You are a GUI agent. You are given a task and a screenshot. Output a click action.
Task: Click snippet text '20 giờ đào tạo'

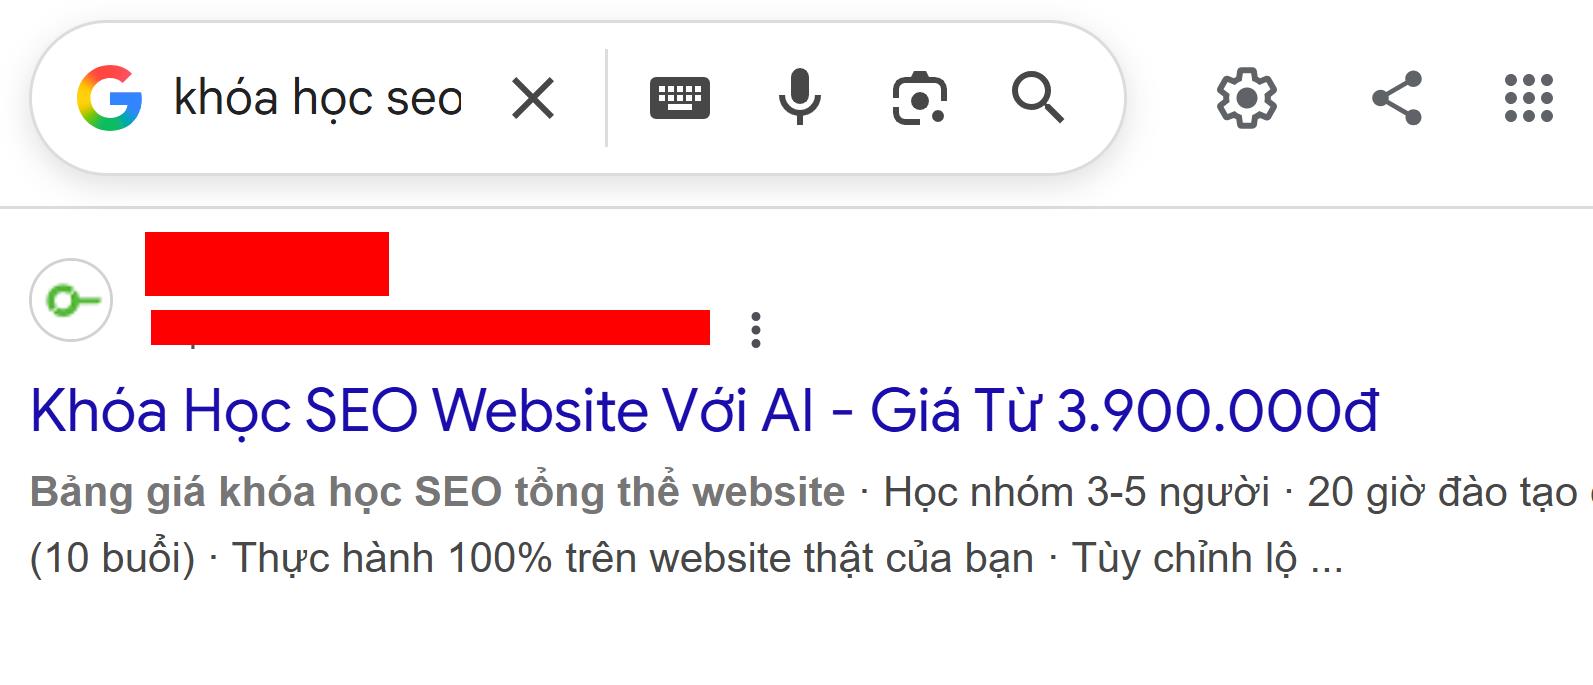pos(1442,492)
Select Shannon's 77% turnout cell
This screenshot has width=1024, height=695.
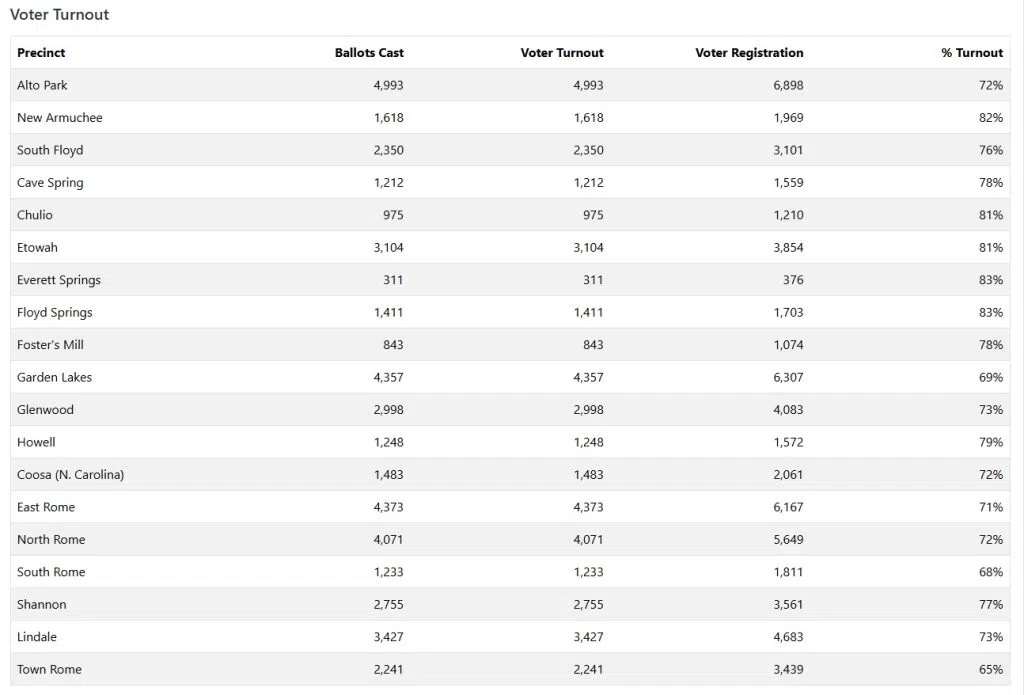click(990, 604)
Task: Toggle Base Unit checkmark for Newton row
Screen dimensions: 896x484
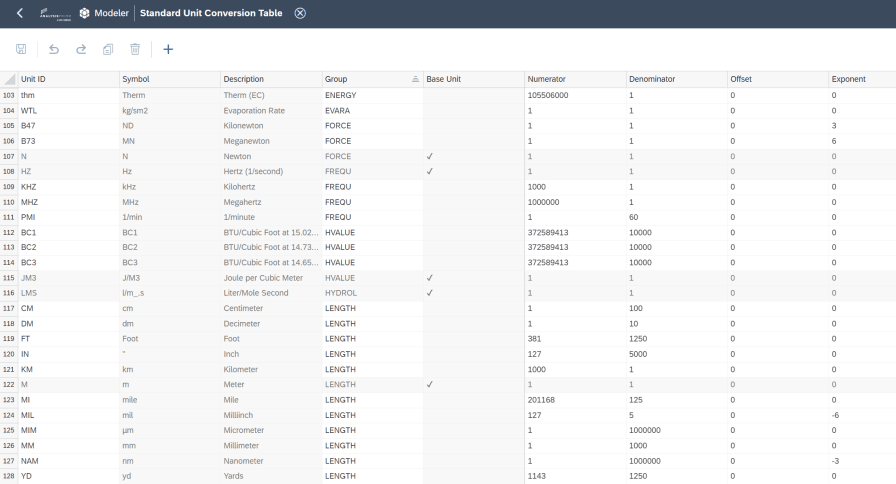Action: pos(430,156)
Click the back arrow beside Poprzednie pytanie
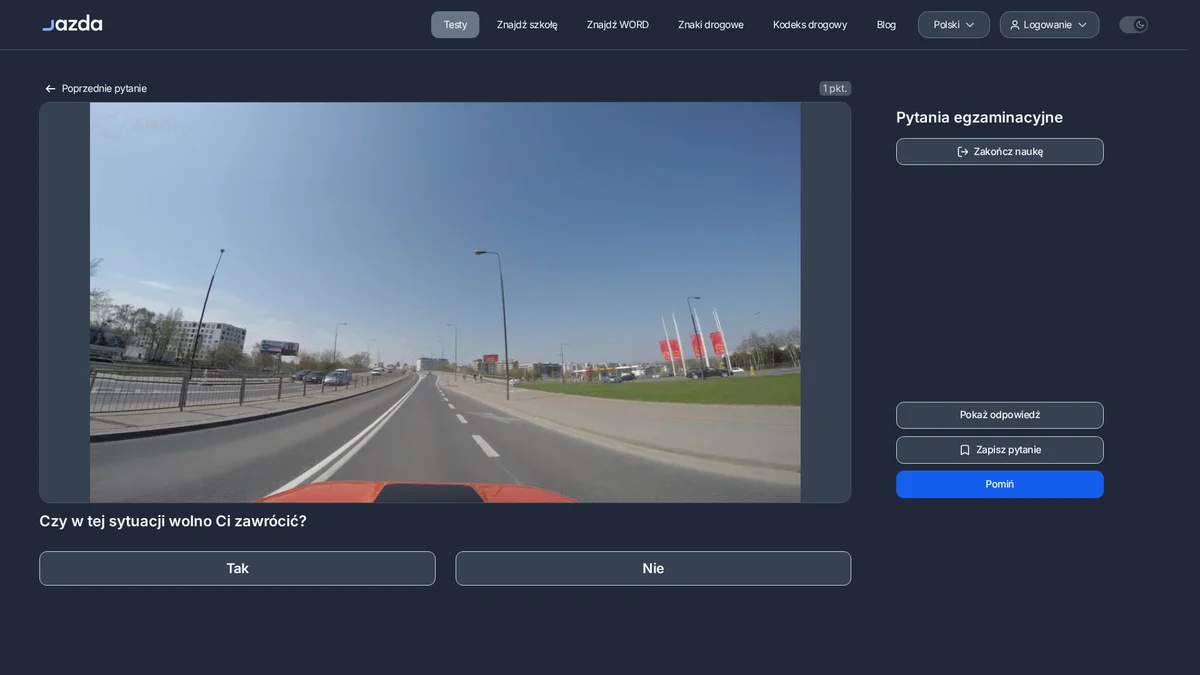Image resolution: width=1200 pixels, height=675 pixels. tap(50, 89)
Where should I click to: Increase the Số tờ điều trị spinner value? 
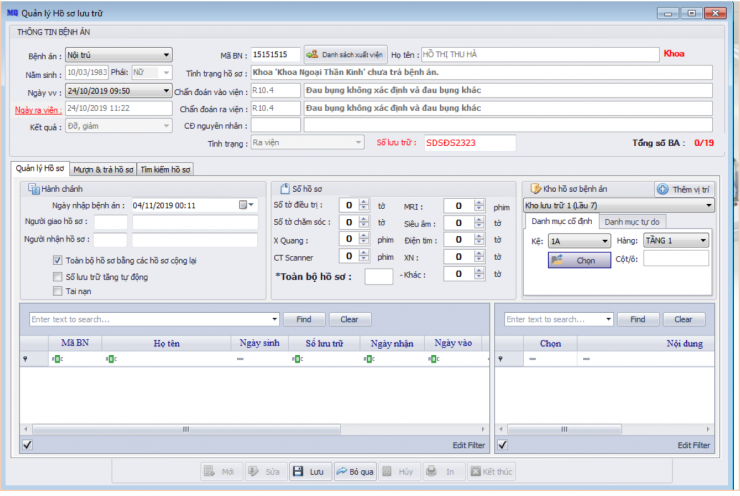363,202
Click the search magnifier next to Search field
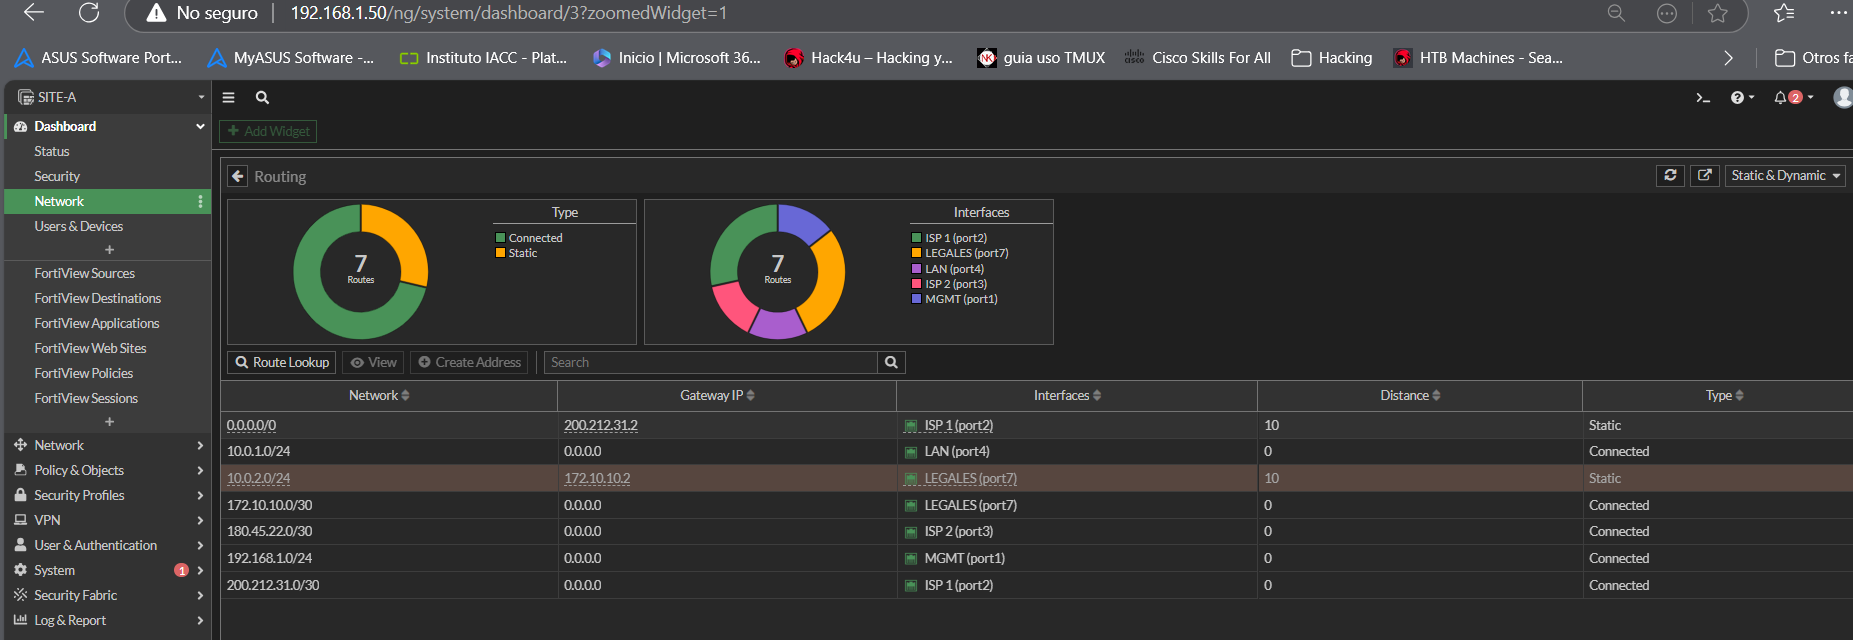The image size is (1853, 640). [891, 363]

----------

**Work task**
Please leave out the pictures as you reproduce the lines exactly, from the first line of the entries through the line containing "Task: Toggle Base".

**Solution for this exercise**
You are a GUI agent. You are given a task and a screenshot. Output a click action.
Task: Click snippet text '20 giờ đào tạo'

pos(1442,492)
Select Shannon's 77% turnout cell
This screenshot has width=1024, height=695.
click(990, 604)
Task: Toggle Base Unit checkmark for Newton row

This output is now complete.